Me maravilla cómo un instante astronómico puede tener tantas interpretaciones en la vida cotidiana.
El equinoccio es, en esencia, el momento en que
el sol cruza el ecuador celeste y la Tierra recibe luz de manera casi igual en hemisferios opuestos: el día y la noche tienen duraciones muy parecidas. Astronómicamente, ese cruce marca el inicio de la primavera en el hemisferio norte (el llamado equinoccio vernal, alrededor del 20 o 21 de marzo) y, al mismo tiempo, el comienzo del otoño en el hemisferio sur. Es una
definición muy clara si la miras desde la geometría del sistema Tierra-Sol.
Sin
embargo, la experiencia humana no siempre sigue esa exactitud. Por un lado, la atmósfera terrestre y la manera en que definimos amanecer y ocaso hacen que el día «exactamente igual» y la noche no coincidan al segundo con el equinoccio; por otro lado, la temperatura y la vegetación respondan con retardo —el famoso desfase estacional—, así que muchas personas sienten la llegada de la primavera semanas después. Además, hay definiciones culturales y meteorológicas: meteorólogos suelen dividir las estaciones por meses (primavera: 1 de marzo a 31 de mayo en el norte), y tradiciones como «Nowruz» celebran el equinoccio como inicio de un nuevo ciclo.

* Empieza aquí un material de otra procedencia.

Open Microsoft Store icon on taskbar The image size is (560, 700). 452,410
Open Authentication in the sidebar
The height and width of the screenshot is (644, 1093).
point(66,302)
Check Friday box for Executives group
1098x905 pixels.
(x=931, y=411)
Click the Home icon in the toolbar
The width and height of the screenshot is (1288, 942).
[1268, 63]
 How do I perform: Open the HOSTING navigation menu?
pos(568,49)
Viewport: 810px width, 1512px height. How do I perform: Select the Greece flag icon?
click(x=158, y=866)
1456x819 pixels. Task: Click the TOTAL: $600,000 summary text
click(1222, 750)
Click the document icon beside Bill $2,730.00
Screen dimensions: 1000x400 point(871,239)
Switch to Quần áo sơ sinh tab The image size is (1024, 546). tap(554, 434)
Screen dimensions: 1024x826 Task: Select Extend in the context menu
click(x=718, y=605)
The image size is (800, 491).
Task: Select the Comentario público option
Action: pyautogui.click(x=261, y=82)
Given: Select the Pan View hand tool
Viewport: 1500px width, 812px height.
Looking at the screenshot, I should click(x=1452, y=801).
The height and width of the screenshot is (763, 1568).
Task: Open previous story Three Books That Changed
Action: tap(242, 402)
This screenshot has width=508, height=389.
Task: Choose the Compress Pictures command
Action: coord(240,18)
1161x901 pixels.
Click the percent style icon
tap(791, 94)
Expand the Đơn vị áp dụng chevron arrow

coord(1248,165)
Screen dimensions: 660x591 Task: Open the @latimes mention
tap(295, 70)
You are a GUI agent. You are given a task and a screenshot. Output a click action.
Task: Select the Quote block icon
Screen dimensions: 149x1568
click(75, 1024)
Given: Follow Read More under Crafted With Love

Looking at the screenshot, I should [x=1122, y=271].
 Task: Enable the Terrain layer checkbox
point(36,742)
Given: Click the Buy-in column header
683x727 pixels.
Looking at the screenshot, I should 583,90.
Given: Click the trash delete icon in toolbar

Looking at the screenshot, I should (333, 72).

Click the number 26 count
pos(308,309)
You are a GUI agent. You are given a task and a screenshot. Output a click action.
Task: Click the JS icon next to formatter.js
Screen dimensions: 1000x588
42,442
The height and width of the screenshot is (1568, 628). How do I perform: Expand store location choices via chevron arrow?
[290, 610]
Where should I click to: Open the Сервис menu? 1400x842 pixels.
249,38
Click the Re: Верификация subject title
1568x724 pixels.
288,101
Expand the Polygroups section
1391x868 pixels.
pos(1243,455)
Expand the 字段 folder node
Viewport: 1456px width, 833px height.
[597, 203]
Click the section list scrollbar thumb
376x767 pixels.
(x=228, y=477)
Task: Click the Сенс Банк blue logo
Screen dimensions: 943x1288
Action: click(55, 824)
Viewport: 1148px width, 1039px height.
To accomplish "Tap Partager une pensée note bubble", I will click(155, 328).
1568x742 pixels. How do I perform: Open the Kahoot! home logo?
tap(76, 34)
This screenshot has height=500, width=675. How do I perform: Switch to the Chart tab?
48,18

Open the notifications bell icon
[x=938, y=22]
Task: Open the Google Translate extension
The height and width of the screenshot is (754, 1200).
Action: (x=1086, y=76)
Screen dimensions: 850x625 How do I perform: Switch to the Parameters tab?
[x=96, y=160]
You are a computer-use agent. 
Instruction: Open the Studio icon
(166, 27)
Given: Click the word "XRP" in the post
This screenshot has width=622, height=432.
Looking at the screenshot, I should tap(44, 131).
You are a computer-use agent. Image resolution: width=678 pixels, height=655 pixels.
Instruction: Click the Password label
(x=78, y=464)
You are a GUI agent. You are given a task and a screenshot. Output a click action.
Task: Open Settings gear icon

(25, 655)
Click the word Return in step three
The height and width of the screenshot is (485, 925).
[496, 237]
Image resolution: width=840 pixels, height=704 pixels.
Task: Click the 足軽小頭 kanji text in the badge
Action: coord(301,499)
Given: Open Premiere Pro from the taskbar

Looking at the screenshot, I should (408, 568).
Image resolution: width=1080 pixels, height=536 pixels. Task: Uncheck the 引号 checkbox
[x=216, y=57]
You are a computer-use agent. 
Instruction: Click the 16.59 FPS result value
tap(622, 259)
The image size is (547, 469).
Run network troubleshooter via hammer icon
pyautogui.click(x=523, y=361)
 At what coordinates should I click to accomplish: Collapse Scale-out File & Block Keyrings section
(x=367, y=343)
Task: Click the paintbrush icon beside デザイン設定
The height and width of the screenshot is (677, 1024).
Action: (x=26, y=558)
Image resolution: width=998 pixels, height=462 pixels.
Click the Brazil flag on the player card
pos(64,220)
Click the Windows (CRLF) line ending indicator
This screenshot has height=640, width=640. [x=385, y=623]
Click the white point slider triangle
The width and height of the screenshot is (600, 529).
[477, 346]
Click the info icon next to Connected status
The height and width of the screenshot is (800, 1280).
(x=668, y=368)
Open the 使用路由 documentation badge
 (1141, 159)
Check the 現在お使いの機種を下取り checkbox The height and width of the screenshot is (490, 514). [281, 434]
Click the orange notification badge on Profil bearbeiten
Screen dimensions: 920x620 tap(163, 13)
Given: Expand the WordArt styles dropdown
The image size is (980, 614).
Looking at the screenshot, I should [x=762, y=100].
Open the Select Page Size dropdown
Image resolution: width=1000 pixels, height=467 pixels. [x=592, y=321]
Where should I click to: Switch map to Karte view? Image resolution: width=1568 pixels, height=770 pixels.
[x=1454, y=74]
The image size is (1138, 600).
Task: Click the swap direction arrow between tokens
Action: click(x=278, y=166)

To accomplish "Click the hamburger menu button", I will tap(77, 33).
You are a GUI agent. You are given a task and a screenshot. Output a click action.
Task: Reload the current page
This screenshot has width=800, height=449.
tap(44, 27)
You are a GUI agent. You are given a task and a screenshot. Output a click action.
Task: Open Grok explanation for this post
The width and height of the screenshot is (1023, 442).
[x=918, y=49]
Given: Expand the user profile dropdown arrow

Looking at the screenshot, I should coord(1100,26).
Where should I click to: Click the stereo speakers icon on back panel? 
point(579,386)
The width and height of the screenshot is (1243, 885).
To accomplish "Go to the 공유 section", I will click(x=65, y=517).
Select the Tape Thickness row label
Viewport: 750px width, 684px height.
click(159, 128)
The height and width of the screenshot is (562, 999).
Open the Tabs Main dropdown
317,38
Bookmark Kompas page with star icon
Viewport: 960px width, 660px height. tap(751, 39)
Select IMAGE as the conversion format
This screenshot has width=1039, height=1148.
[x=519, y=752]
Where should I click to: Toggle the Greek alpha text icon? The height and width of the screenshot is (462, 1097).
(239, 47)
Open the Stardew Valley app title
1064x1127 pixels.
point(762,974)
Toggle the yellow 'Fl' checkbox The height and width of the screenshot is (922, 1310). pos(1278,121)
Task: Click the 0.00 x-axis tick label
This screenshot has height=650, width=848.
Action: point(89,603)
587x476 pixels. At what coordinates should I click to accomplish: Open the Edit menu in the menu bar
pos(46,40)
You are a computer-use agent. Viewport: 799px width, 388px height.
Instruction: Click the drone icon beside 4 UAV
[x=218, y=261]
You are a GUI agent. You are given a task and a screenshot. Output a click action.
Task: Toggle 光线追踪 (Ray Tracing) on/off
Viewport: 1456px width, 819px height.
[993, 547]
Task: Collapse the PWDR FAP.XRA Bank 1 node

En resumen, sí: el equinoccio marca el inicio de la primavera desde el punto de vista astronómico en el hemisferio correspondiente, pero en la práctica esa fecha convive con otras maneras de contar las estaciones y con lo que el clima y la naturaleza realmente nos muestran; personalmente me gusta pensar en él como un punto de partida simbólico más que como la primera flor que brota.